Moore
March 2016 Newsletter

A new way around the deadline for filing a notice of objection?

If you disagree with an assessment or reassessment for a taxation year, the Income Tax Act requires you to file a Notice of Objection within 90 days of the date on the Notice of (Re)Assessment for the year or one year after the tax return filing-due date for the year, whichever is later. Without a valid objection, you cannot appeal to the Tax Court of Canada. The 90 days normally starts running from the day the Notice is mailed, even if it never reaches you. For taxpayers other than individuals, the objection period is simply the 90-day period after the date of Notice of (Re)Assessment.

If you miss the deadline, the Act allows you to apply for an extension of time for up to one year past the deadline. Within that one year, the CRA is fairly generous about allowing applications for extension of time. Past the one year, however, there is no way to have time extended. Your right to object or appeal is gone forever, no matter how good your excuse for missing the deadline. The Tax Court of Canada has confirmed this rule in dozens of cases.

However, there may be a new solution in meritorious cases (such as where you never received the Notice of Assessment, though no fault of your own). In late January 2016, the Federal Court issued its decision in Conocophillips Canada Resources Corp. v. Canada, 2016 FC 98 (available on canLii.org). The Court ruled that the CRA is permitted to apply subsection 220(2.1) of the Income Tax Act to extend the time to file an objection. This subsection allows the CRA to “waive the requirement” to “file a prescribed form, receipt or other document”.

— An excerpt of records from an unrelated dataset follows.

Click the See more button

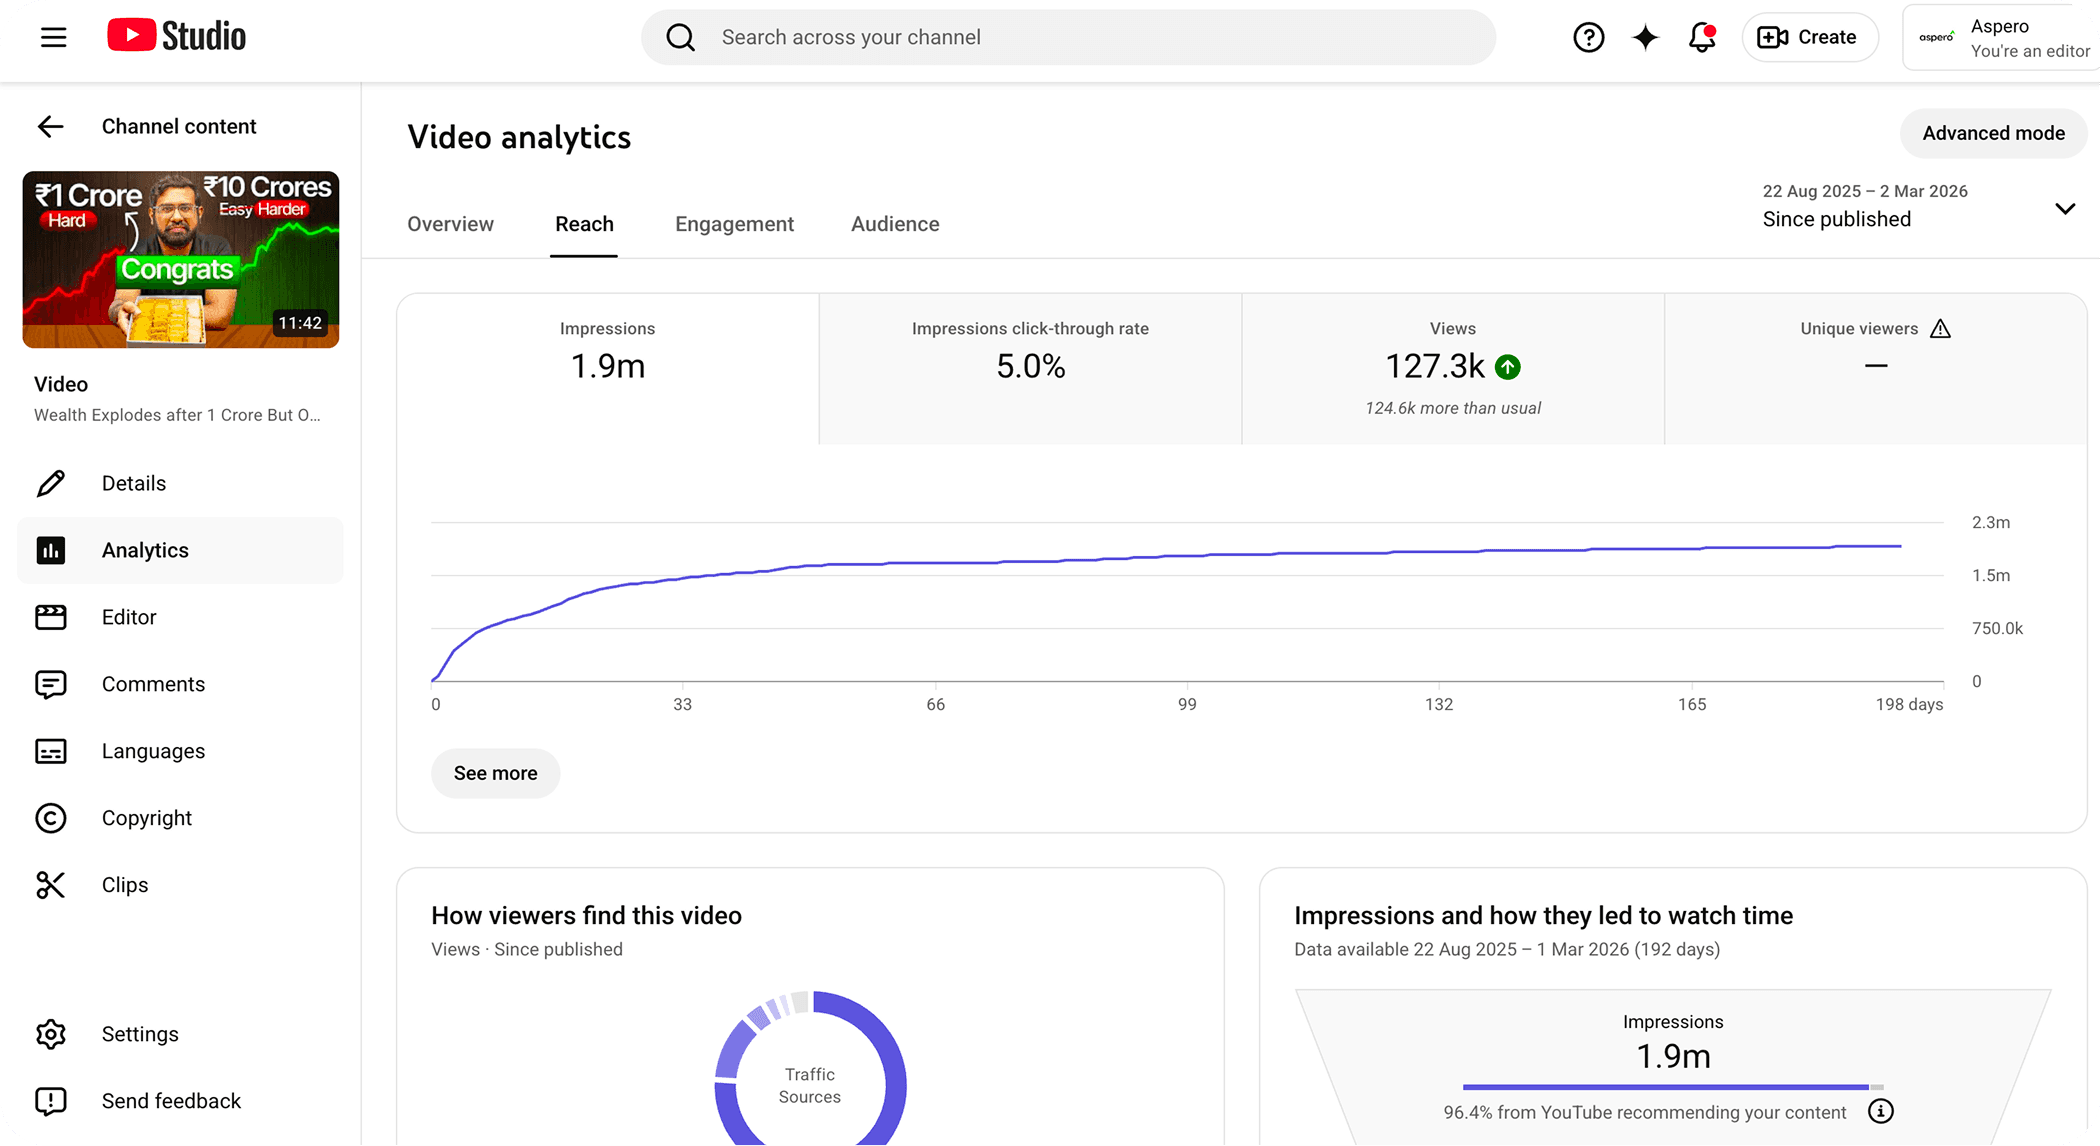(x=495, y=773)
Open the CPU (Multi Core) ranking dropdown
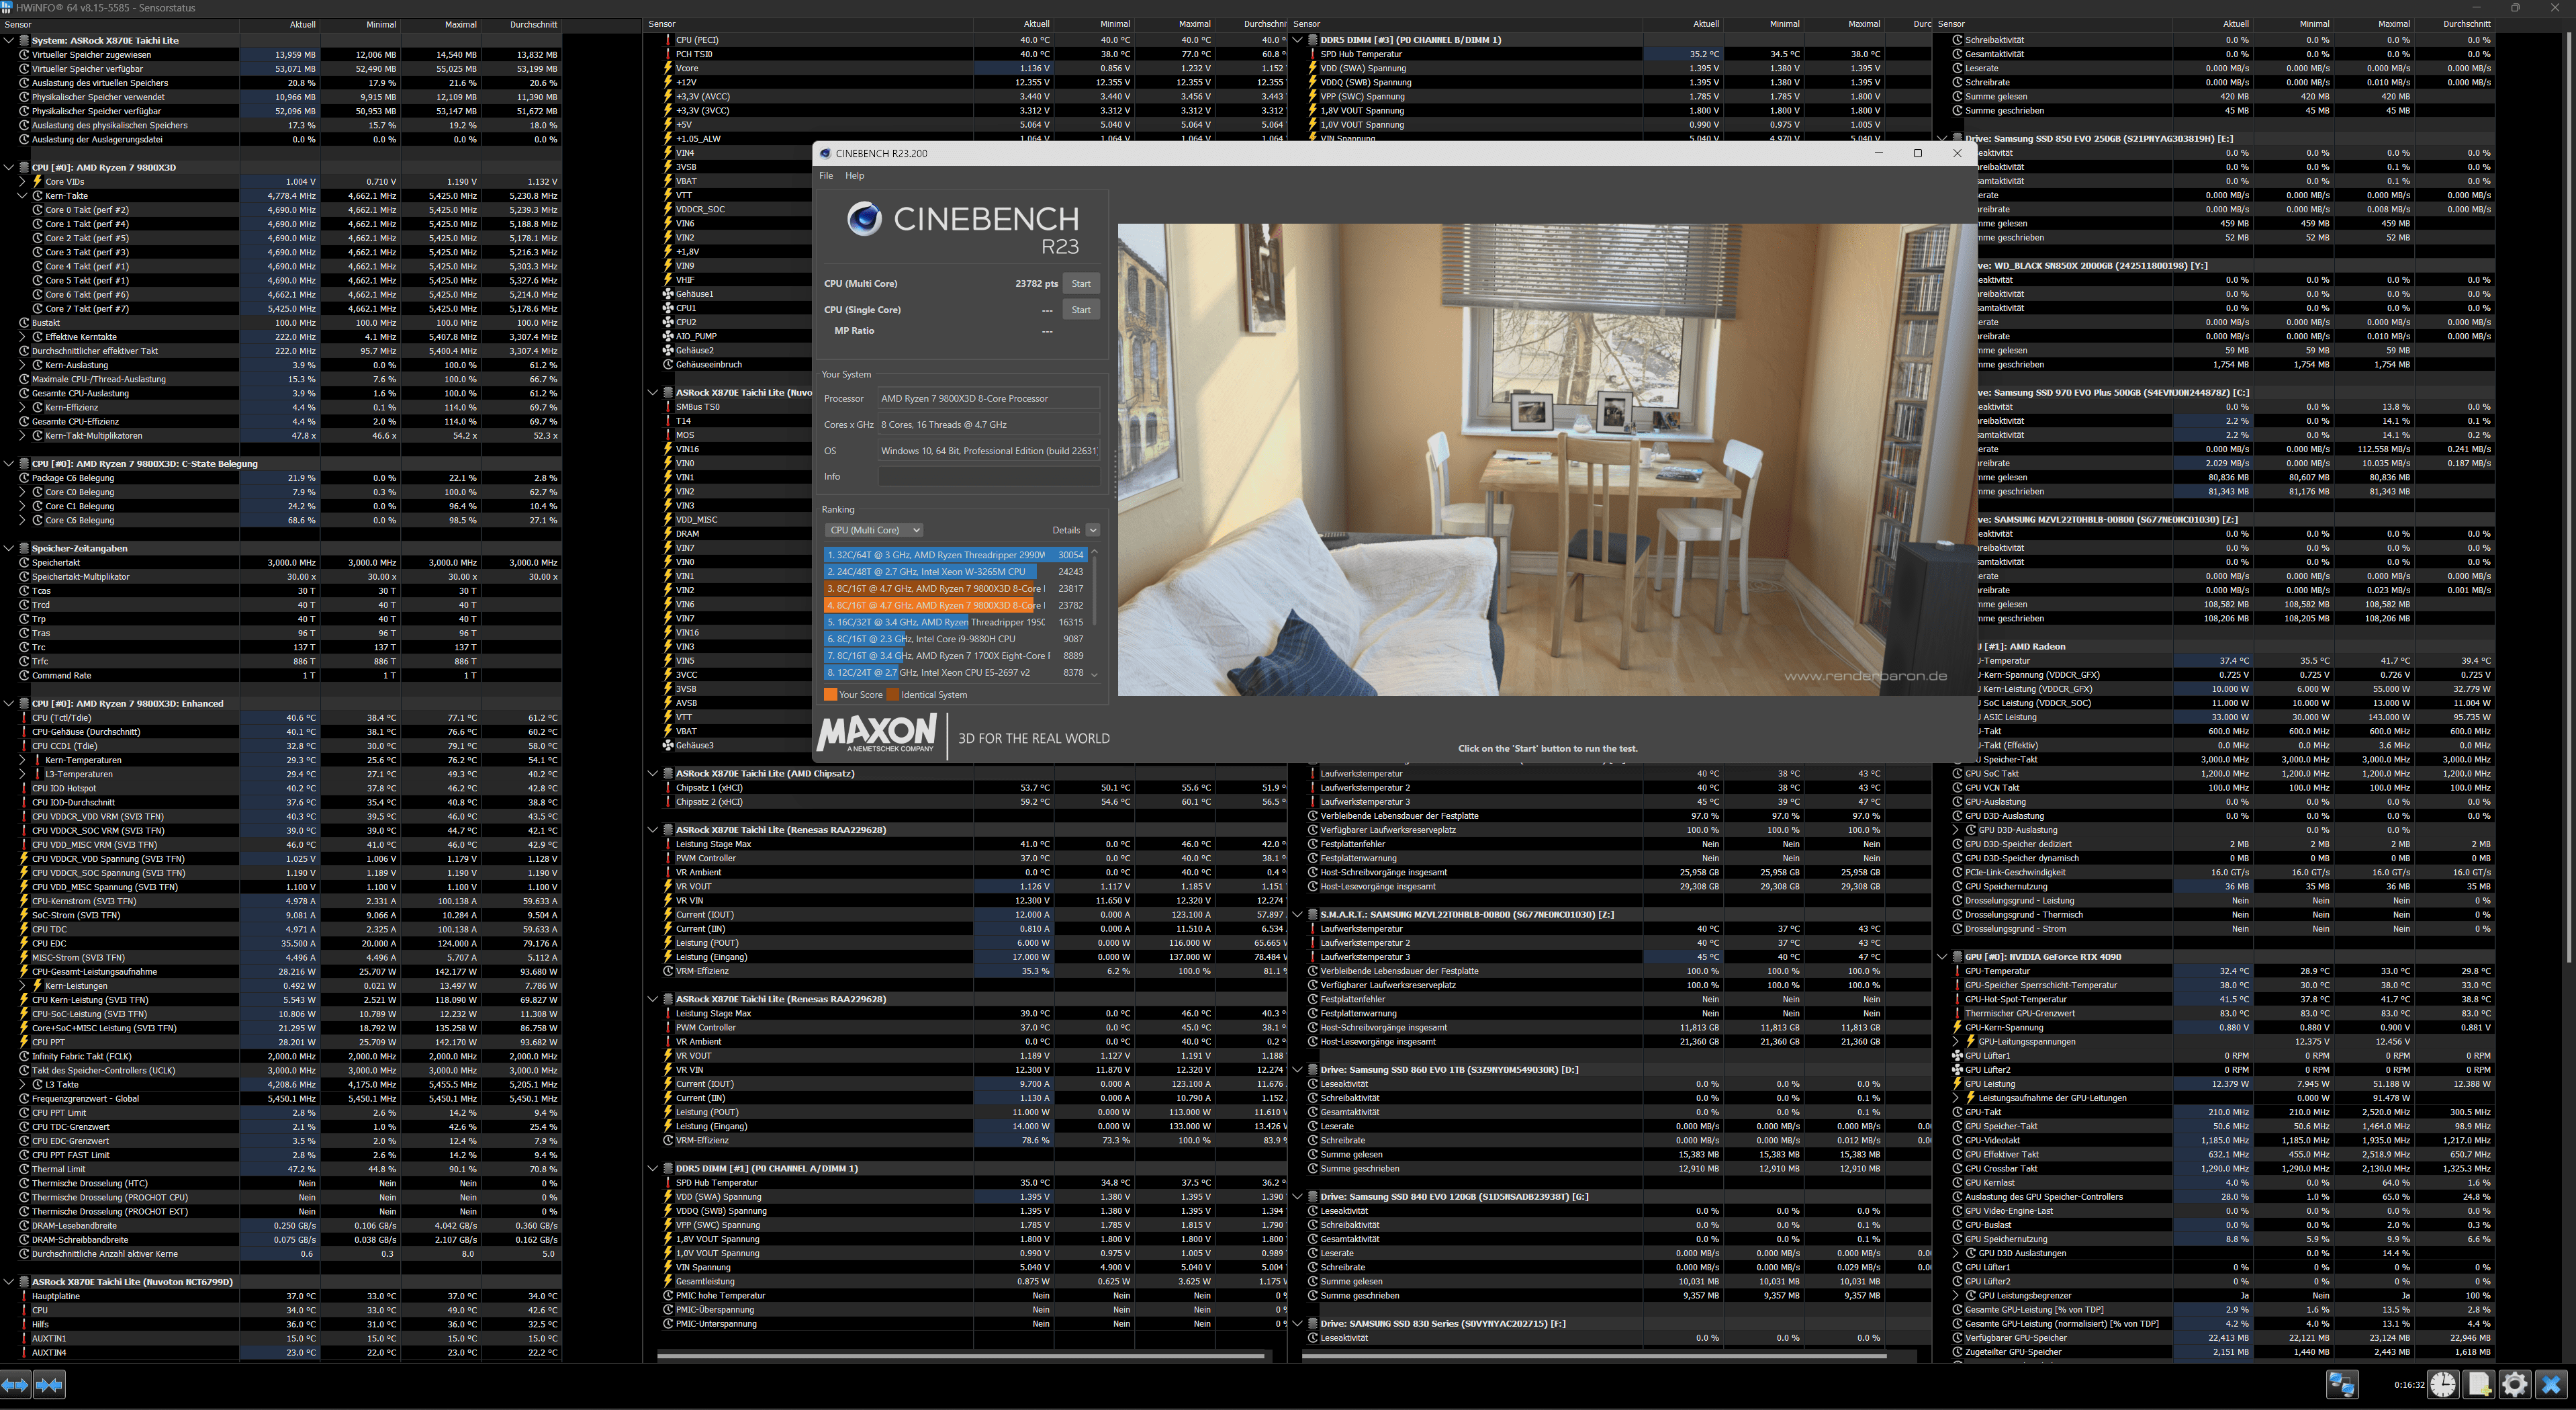This screenshot has width=2576, height=1410. 873,530
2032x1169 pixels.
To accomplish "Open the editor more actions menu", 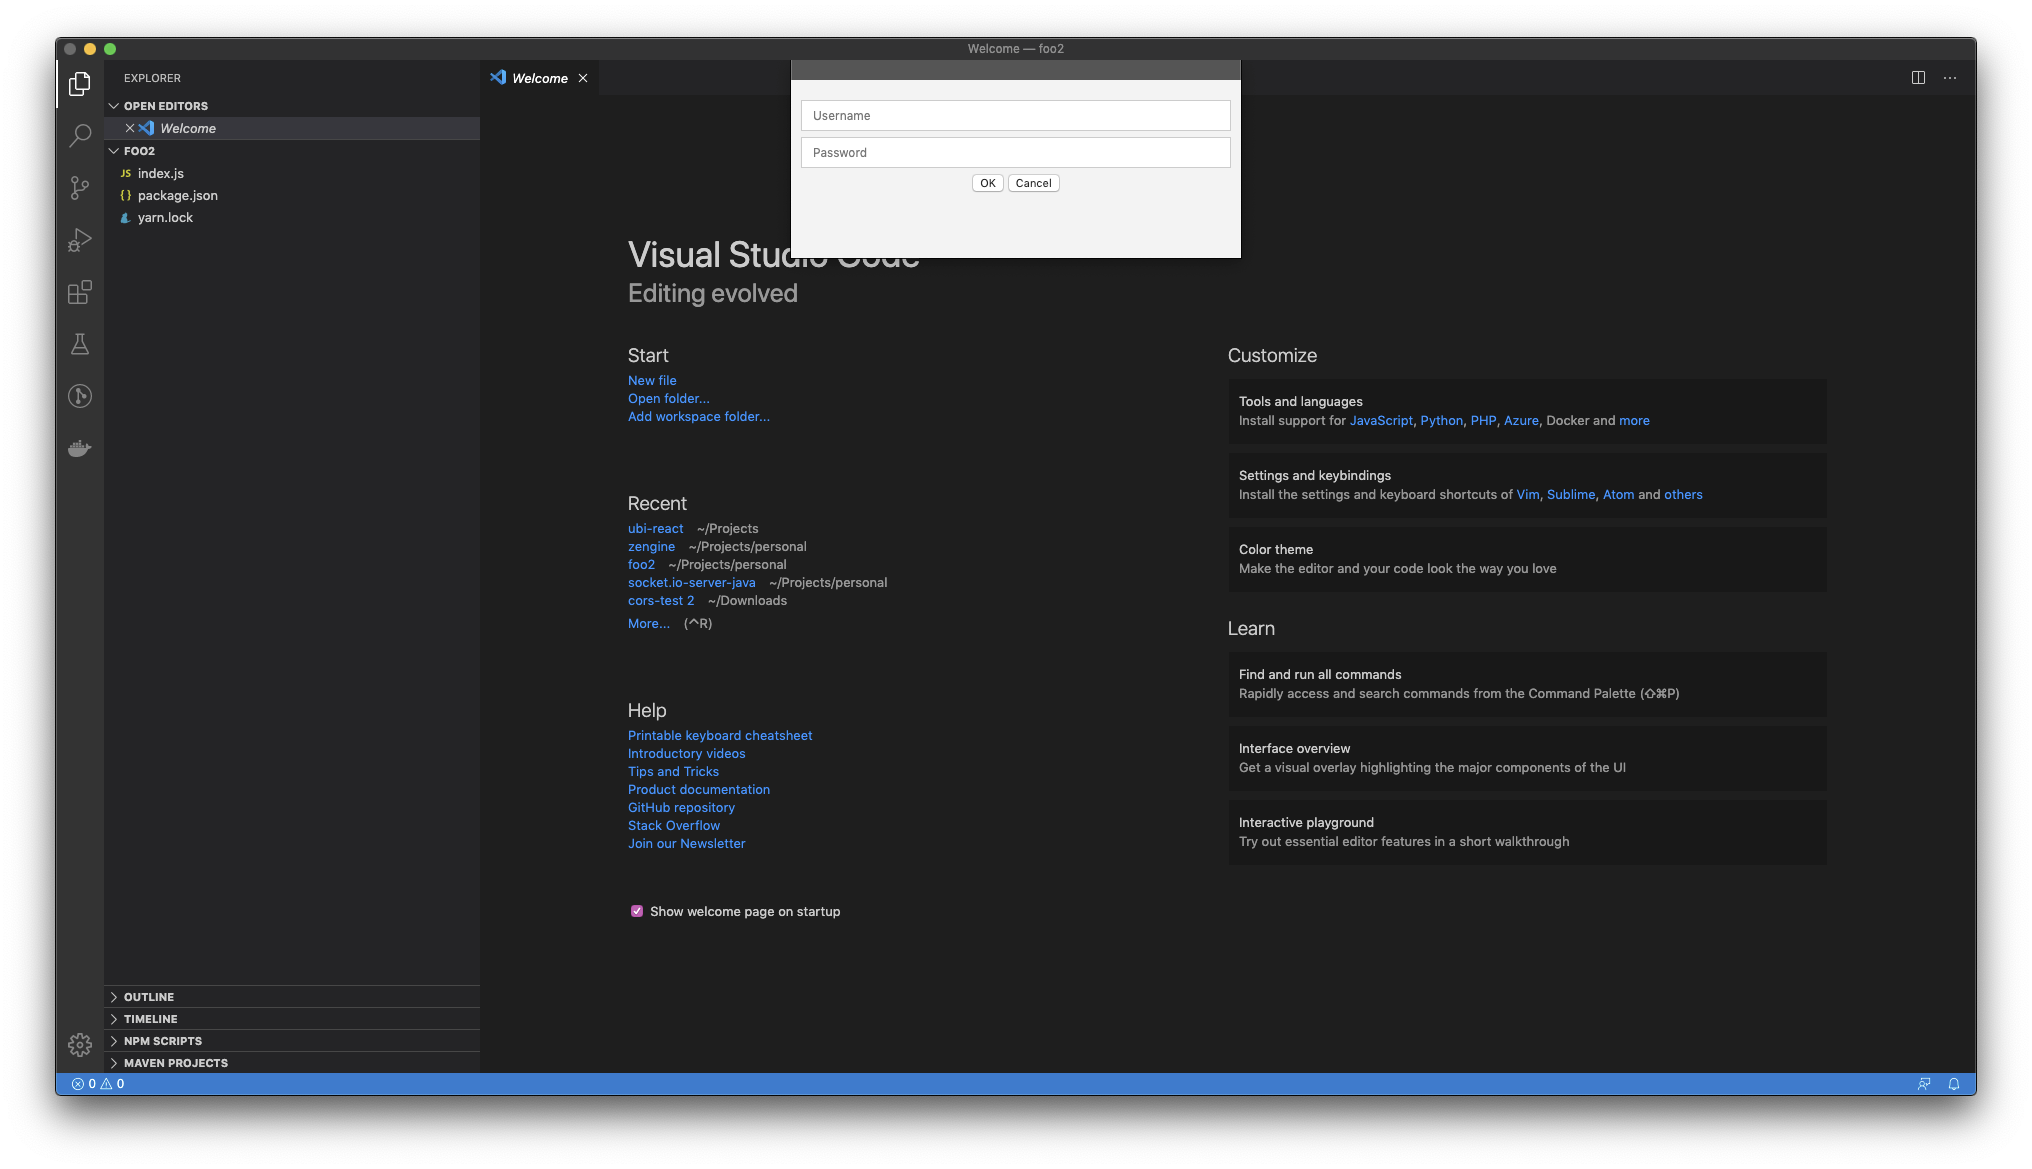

Conocophillips had asked the CRA to waive the company’s obligation to file a notice of objection on time. The CRA refused, saying it had no legal power to do so because subsection 220(2.1) was not intended to apply to a Notice of Objection. Now the Federal Court has ruled that it does, leaving the CRA to make a decision as to whether to waive the requirement as a way of extending the filing deadline.

It is expected that the CRA will appeal this decision to the Federal Court of Appeal, which may well conclude that the Federal Court was wrong. (The Court of Appeal in recent years has repeatedly ruled that taxpayers cannot use the Federal Court to bypass the normal process of appealing to the Tax Court.) Until it does, however, this case offers a glimmer of hope to taxpayers who have missed the objection deadline + 1 year though no fault of their own.